== GIVEN ENTRIES ==

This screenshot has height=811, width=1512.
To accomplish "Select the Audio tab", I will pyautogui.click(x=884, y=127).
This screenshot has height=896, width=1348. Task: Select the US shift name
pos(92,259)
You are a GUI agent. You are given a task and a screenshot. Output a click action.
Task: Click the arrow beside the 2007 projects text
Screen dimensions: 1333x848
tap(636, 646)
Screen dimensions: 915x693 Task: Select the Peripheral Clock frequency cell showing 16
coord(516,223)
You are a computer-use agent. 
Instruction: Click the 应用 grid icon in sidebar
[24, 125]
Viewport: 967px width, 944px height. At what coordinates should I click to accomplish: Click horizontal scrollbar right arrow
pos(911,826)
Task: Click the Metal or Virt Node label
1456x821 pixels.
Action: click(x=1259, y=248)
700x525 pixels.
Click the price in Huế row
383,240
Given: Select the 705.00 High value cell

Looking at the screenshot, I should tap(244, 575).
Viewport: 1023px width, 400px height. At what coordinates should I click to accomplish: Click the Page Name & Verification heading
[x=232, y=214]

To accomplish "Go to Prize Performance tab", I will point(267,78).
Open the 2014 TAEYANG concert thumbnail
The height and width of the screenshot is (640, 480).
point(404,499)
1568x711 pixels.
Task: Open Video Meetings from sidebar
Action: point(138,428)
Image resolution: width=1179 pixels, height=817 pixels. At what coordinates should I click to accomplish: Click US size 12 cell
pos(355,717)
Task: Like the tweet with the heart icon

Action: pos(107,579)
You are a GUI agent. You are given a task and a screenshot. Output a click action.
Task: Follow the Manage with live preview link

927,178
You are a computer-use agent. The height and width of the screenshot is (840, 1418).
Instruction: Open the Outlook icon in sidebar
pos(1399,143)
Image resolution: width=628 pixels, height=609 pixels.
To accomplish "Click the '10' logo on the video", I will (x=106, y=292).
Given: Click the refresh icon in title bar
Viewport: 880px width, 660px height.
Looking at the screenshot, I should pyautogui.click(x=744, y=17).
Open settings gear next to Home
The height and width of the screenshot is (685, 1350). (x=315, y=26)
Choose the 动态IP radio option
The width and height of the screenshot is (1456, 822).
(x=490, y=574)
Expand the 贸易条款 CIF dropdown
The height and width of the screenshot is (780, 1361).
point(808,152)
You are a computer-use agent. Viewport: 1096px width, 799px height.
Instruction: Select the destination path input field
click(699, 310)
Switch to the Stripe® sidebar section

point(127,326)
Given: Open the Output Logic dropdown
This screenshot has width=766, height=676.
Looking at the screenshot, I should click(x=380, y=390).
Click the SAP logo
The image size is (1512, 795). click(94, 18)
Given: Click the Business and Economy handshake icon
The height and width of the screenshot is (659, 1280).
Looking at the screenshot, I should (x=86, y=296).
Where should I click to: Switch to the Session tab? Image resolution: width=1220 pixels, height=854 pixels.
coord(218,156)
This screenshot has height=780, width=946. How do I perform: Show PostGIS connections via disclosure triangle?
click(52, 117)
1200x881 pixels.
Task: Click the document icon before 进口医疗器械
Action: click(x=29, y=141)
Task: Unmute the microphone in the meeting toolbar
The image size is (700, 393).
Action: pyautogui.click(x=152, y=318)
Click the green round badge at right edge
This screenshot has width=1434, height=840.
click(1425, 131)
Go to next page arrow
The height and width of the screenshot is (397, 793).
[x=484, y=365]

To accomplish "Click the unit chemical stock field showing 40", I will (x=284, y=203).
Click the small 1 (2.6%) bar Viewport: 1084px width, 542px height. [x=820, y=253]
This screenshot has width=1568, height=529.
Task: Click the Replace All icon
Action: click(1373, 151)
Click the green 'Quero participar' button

===

● THE PROBLEM: Only lines with the word "computer" count here; copy every one from the records.

● EXERCISE RESULT:
You are a computer-use agent. 
You are a computer-use agent. The height and width of the screenshot is (840, 1418).
You are a computer-use agent. Viewport: 1096px width, 799px height.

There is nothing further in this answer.